Although people think of body image disorders as primarily affecting women, men account for 40 percent of BDD cases. What’s more, about half of people with BDD will be treated in a psychiatric hospital, and one in four people will attempt suicide in their lifetime, Feusner said. Only people with schizophrenia are more likely to attempt suicide.

Feusner has been looking deeper into the disorder. In previous research, Feusner and his colleagues found that people with BDD process visual information abnormally, when viewing photographs of themselves, others, or when looking at inanimate objects such as pictures of houses.

Using a type of brain scan called functional MRI, they found that people with the disorder have lower than normal brain activity when processing images with low detail that convey the overall shape and relationships of features. And the more severe their BDD symptoms, the lower the activity in the areas of the brain responsible for processing the "big picture," or the image as a whole.

“It was as if their brains aren’t interested in or able to integrate and contextualize what they see. They have an abundance of visual details but little ability to gauge how prominent or noticeable they are to others," he said.

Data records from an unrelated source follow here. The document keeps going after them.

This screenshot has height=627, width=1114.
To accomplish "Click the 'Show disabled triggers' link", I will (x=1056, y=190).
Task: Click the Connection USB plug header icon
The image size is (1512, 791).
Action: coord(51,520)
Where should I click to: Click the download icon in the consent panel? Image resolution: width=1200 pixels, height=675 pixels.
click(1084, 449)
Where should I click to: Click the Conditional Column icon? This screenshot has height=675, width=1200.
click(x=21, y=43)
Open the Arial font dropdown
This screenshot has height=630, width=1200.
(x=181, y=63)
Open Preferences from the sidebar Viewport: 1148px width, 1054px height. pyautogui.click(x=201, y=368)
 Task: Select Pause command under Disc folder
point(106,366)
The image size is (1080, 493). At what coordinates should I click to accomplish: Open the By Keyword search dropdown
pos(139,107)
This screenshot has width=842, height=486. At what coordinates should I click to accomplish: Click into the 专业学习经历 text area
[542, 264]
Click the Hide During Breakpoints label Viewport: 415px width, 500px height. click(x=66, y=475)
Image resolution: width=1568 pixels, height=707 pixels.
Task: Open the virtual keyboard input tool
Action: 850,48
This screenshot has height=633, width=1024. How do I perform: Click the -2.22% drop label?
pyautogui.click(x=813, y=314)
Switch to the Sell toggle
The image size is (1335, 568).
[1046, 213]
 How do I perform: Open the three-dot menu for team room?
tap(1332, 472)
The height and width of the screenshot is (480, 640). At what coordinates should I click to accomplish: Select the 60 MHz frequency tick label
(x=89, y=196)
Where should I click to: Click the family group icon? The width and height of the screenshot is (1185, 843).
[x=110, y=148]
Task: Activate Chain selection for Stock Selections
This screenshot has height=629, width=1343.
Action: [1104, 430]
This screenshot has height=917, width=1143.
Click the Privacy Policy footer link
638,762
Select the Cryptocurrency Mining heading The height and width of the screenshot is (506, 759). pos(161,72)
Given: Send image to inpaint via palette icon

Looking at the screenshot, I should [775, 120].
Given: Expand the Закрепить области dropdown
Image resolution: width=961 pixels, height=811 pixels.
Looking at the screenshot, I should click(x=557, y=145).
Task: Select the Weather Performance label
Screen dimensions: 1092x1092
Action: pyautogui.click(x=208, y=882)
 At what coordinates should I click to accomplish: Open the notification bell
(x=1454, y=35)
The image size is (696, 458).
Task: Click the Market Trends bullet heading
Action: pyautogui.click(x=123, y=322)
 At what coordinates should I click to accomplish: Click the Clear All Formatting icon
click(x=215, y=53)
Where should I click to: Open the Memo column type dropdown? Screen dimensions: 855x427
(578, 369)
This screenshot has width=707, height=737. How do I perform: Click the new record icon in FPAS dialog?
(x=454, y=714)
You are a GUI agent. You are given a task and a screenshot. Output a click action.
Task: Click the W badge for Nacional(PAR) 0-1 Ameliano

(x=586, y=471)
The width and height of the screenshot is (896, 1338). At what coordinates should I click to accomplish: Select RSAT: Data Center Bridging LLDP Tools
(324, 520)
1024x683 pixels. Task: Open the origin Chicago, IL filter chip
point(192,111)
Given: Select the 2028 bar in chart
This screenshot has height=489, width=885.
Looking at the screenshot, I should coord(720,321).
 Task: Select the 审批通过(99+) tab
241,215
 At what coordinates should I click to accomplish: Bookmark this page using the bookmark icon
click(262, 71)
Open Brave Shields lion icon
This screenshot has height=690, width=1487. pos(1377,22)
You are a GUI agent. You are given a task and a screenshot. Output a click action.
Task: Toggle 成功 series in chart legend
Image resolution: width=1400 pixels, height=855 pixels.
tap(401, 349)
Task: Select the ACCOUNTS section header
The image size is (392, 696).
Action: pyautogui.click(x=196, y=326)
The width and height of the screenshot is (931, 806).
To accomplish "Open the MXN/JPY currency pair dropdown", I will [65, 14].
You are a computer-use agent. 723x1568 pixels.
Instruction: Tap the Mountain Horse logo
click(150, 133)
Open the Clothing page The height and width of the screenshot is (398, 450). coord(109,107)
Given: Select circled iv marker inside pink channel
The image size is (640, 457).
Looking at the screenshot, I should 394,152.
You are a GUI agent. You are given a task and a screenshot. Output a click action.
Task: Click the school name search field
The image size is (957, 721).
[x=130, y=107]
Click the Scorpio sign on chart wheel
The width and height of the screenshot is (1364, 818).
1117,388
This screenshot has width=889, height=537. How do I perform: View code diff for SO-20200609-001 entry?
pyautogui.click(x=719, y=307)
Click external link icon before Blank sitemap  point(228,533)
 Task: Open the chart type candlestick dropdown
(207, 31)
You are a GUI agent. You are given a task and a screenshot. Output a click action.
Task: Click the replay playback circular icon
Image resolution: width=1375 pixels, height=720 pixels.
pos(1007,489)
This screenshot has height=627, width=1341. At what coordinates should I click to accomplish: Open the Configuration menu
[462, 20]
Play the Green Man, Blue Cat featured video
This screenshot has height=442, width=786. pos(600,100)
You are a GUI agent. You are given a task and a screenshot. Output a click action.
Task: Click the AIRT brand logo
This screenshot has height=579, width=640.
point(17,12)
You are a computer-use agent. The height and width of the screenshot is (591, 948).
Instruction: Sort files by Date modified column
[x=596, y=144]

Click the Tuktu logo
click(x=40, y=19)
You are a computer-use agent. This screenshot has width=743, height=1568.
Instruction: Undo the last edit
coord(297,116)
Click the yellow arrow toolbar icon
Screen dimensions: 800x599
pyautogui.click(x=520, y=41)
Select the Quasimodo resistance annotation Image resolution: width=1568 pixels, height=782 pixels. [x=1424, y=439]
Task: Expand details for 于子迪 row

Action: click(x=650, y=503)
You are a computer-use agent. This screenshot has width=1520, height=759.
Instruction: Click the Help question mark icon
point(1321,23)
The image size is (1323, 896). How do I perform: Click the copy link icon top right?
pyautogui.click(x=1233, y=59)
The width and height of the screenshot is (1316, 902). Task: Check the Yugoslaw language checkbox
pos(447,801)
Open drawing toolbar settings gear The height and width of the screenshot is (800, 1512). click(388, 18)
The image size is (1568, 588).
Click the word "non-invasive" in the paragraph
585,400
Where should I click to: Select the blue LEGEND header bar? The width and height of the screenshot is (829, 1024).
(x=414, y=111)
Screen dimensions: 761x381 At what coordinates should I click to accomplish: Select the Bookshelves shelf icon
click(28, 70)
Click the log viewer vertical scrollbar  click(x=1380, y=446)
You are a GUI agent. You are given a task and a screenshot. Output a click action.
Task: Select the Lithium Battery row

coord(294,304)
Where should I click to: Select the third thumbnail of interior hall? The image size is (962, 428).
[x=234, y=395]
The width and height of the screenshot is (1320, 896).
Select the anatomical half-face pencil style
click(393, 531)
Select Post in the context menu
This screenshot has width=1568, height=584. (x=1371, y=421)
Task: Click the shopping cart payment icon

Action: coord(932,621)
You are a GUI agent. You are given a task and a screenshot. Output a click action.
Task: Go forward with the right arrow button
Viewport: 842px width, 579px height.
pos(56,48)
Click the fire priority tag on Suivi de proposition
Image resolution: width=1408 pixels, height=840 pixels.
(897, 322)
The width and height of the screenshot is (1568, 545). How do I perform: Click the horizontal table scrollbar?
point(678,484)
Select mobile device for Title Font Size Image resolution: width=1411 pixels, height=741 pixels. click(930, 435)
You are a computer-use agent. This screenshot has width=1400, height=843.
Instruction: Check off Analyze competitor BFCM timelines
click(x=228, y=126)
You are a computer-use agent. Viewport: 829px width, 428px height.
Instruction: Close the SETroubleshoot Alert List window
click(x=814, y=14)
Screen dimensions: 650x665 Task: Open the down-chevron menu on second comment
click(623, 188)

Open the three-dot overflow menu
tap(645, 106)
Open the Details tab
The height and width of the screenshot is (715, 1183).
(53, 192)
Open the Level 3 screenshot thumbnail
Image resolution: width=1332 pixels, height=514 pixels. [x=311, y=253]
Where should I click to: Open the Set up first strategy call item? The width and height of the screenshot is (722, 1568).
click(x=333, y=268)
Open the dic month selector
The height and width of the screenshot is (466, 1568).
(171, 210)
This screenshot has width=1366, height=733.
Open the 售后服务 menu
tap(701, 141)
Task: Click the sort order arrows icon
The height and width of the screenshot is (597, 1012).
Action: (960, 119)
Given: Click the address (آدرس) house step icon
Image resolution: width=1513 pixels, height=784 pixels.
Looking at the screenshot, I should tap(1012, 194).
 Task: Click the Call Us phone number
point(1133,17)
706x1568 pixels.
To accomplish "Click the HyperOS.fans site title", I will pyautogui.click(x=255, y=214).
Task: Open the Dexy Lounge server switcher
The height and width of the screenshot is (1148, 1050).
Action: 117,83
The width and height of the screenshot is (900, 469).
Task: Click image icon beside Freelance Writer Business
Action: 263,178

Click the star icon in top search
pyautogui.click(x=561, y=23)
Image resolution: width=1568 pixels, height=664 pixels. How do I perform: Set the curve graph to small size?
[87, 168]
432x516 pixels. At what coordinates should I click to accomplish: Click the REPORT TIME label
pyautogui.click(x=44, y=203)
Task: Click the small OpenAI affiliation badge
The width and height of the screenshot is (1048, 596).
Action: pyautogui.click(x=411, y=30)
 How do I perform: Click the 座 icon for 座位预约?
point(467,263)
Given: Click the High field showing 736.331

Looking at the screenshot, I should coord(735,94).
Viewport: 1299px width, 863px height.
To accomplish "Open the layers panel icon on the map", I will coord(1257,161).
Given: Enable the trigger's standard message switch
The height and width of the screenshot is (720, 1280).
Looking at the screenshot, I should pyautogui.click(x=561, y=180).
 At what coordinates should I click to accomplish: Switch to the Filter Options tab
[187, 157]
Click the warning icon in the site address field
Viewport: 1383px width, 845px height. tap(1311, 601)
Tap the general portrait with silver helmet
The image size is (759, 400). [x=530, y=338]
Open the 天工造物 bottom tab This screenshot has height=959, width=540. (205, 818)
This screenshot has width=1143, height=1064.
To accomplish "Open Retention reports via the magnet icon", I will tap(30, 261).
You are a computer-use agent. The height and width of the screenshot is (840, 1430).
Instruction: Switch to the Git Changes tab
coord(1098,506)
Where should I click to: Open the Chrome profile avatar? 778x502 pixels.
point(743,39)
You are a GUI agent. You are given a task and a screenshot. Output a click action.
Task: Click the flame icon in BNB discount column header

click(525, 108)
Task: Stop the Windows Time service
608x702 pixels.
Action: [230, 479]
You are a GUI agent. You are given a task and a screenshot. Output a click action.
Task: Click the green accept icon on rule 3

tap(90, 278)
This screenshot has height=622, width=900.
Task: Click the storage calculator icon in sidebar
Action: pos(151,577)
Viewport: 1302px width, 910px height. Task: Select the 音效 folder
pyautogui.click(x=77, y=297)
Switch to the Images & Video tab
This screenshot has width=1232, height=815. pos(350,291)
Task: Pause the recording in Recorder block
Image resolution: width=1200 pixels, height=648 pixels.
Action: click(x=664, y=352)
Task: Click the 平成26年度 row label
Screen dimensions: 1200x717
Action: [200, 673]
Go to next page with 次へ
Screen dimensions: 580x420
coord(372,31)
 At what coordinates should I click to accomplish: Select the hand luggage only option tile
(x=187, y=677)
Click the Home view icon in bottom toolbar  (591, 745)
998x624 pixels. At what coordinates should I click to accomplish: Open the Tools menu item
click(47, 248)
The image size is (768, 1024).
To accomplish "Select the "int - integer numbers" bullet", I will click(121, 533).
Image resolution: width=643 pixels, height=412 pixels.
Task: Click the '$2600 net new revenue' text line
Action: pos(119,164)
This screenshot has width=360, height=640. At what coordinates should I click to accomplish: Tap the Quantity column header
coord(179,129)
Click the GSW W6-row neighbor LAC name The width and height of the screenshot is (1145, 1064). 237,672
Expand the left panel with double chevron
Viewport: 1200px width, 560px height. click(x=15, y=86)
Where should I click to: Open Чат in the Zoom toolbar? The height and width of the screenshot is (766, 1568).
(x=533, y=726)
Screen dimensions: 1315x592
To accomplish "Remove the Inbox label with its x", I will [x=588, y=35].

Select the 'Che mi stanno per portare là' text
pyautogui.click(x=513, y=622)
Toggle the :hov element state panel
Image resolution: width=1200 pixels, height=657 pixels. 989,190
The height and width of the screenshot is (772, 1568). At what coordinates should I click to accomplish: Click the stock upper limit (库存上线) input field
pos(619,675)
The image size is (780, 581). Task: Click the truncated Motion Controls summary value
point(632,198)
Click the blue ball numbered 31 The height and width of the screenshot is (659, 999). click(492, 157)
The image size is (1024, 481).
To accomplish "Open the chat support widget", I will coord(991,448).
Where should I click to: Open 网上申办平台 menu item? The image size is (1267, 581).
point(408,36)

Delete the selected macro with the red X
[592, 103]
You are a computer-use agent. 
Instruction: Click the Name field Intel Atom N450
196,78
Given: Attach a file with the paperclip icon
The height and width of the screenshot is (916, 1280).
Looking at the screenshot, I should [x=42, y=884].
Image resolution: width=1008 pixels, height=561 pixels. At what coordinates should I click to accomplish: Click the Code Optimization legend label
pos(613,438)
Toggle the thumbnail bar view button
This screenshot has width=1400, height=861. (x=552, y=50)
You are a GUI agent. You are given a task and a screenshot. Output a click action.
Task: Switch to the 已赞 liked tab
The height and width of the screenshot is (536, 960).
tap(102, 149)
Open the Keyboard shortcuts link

Additional layers to the problem in BDD are that they tend to obsess about these tiny details, frequently on the face, and they tend to avoid being around people, causing interpersonal difficulties.

Feusner is now recruiting people with and without BDD for a new study. In this study, Feusner will use eye-tracking data and functional MRI scans to test visual modulation techniques, designed to change brain imbalances in detailed vs. global visual processing.

“If we see that brain targets can be effectively engaged and changed, then we can devise new perceptual retraining treatment protocols to add to existing forms of treatment,” Feusner said. “If it’s effective, similar techniques might also be designed and tested in people with eating disorders who have distorted perceptions of their bodies.”